# Exercise prompt:
Copy out each line below exactly as it appears.

# Supplied material:
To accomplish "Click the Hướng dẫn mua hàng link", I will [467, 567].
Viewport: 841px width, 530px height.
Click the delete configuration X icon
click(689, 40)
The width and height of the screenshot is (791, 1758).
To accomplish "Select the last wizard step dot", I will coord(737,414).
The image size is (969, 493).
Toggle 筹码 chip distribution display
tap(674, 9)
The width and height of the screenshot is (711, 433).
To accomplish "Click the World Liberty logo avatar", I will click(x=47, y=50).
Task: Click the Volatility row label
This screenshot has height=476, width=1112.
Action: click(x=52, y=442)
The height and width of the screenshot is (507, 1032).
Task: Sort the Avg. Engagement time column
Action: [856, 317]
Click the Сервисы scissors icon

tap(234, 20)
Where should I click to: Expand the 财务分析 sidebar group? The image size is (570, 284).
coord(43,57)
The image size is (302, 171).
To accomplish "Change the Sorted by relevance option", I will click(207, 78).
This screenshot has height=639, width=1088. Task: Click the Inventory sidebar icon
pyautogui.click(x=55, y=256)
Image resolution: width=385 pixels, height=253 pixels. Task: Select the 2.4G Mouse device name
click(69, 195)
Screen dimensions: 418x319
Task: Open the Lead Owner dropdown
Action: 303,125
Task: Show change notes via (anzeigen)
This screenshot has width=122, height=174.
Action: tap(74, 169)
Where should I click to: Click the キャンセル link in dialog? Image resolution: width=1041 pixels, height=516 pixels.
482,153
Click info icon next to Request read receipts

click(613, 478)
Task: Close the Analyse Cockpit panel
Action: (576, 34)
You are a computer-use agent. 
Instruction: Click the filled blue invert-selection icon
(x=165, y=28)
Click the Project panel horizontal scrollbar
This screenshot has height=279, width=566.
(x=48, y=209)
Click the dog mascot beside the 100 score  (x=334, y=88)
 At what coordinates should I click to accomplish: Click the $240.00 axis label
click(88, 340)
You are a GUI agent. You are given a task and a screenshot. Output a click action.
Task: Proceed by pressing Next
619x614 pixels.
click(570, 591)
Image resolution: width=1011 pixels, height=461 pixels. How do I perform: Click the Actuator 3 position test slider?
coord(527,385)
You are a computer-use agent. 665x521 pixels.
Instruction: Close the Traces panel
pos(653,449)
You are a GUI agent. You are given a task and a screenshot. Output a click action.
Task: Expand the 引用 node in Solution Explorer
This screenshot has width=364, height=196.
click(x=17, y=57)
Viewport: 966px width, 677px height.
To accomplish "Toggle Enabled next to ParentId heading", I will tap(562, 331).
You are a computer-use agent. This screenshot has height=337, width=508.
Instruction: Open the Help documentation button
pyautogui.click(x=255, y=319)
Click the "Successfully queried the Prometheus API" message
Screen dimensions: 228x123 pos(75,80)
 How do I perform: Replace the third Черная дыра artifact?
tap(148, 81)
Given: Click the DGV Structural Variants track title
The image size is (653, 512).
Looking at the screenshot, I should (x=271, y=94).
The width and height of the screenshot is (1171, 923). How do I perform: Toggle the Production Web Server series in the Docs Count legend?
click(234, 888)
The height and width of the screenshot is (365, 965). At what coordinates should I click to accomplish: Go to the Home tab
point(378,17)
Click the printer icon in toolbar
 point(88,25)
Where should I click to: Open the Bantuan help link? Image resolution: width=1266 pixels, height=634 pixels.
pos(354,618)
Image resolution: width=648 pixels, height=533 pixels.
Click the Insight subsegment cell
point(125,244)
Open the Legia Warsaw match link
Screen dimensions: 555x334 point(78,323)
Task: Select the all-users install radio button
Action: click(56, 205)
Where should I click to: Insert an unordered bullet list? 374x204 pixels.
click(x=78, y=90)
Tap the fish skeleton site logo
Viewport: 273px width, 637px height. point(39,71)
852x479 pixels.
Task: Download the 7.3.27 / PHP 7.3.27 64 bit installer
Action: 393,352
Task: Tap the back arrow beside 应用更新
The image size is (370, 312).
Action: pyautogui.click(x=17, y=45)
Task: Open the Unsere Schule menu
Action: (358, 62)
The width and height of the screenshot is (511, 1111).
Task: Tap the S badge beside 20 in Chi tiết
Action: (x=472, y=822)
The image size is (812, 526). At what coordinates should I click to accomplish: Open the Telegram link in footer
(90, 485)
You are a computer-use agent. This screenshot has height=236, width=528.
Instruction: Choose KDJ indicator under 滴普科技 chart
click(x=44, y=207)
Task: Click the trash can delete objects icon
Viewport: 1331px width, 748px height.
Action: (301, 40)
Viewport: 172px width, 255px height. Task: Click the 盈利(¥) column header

# Solution to this task:
To accomplish "Click the Hướng dẫn mua hàng link", I will [467, 567].
Viewport: 841px width, 530px height.
Click the delete configuration X icon
click(689, 40)
The width and height of the screenshot is (791, 1758).
To accomplish "Select the last wizard step dot", I will coord(737,414).
The image size is (969, 493).
Toggle 筹码 chip distribution display
tap(674, 9)
The width and height of the screenshot is (711, 433).
To accomplish "Click the World Liberty logo avatar", I will click(x=47, y=50).
Task: Click the Volatility row label
This screenshot has height=476, width=1112.
Action: click(x=52, y=442)
The height and width of the screenshot is (507, 1032).
Task: Sort the Avg. Engagement time column
Action: [856, 317]
Click the Сервисы scissors icon

tap(234, 20)
Where should I click to: Expand the 财务分析 sidebar group? The image size is (570, 284).
coord(43,57)
The image size is (302, 171).
To accomplish "Change the Sorted by relevance option", I will click(207, 78).
This screenshot has height=639, width=1088. Task: Click the Inventory sidebar icon
pyautogui.click(x=55, y=256)
Image resolution: width=385 pixels, height=253 pixels. Task: Select the 2.4G Mouse device name
click(69, 195)
Screen dimensions: 418x319
Task: Open the Lead Owner dropdown
Action: 303,125
Task: Show change notes via (anzeigen)
This screenshot has width=122, height=174.
Action: tap(74, 169)
Where should I click to: Click the キャンセル link in dialog? Image resolution: width=1041 pixels, height=516 pixels.
482,153
Click info icon next to Request read receipts

click(613, 478)
Task: Close the Analyse Cockpit panel
Action: (576, 34)
You are a computer-use agent. 
Instruction: Click the filled blue invert-selection icon
(x=165, y=28)
Click the Project panel horizontal scrollbar
This screenshot has height=279, width=566.
(x=48, y=209)
Click the dog mascot beside the 100 score  (x=334, y=88)
 At what coordinates should I click to accomplish: Click the $240.00 axis label
click(88, 340)
You are a GUI agent. You are given a task and a screenshot. Output a click action.
Task: Proceed by pressing Next
619x614 pixels.
click(570, 591)
Image resolution: width=1011 pixels, height=461 pixels. How do I perform: Click the Actuator 3 position test slider?
coord(527,385)
You are a computer-use agent. 665x521 pixels.
Instruction: Close the Traces panel
pos(653,449)
You are a GUI agent. You are given a task and a screenshot. Output a click action.
Task: Expand the 引用 node in Solution Explorer
This screenshot has width=364, height=196.
click(x=17, y=57)
Viewport: 966px width, 677px height.
To accomplish "Toggle Enabled next to ParentId heading", I will tap(562, 331).
You are a computer-use agent. This screenshot has height=337, width=508.
Instruction: Open the Help documentation button
pyautogui.click(x=255, y=319)
Click the "Successfully queried the Prometheus API" message
Screen dimensions: 228x123 pos(75,80)
 How do I perform: Replace the third Черная дыра artifact?
tap(148, 81)
Given: Click the DGV Structural Variants track title
The image size is (653, 512).
Looking at the screenshot, I should (x=271, y=94).
The width and height of the screenshot is (1171, 923). How do I perform: Toggle the Production Web Server series in the Docs Count legend?
click(234, 888)
The height and width of the screenshot is (365, 965). At what coordinates should I click to accomplish: Go to the Home tab
point(378,17)
Click the printer icon in toolbar
 point(88,25)
Where should I click to: Open the Bantuan help link? Image resolution: width=1266 pixels, height=634 pixels.
pos(354,618)
Image resolution: width=648 pixels, height=533 pixels.
Click the Insight subsegment cell
point(125,244)
Open the Legia Warsaw match link
Screen dimensions: 555x334 point(78,323)
Task: Select the all-users install radio button
Action: click(56, 205)
Where should I click to: Insert an unordered bullet list? 374x204 pixels.
click(x=78, y=90)
Tap the fish skeleton site logo
Viewport: 273px width, 637px height. point(39,71)
852x479 pixels.
Task: Download the 7.3.27 / PHP 7.3.27 64 bit installer
Action: 393,352
Task: Tap the back arrow beside 应用更新
The image size is (370, 312).
Action: pyautogui.click(x=17, y=45)
Task: Open the Unsere Schule menu
Action: (358, 62)
The width and height of the screenshot is (511, 1111).
Task: Tap the S badge beside 20 in Chi tiết
Action: (x=472, y=822)
The image size is (812, 526). At what coordinates should I click to accomplish: Open the Telegram link in footer
(90, 485)
You are a computer-use agent. This screenshot has height=236, width=528.
Instruction: Choose KDJ indicator under 滴普科技 chart
click(x=44, y=207)
Task: Click the trash can delete objects icon
Viewport: 1331px width, 748px height.
Action: (301, 40)
Viewport: 172px width, 255px height. Task: Click the 盈利(¥) column header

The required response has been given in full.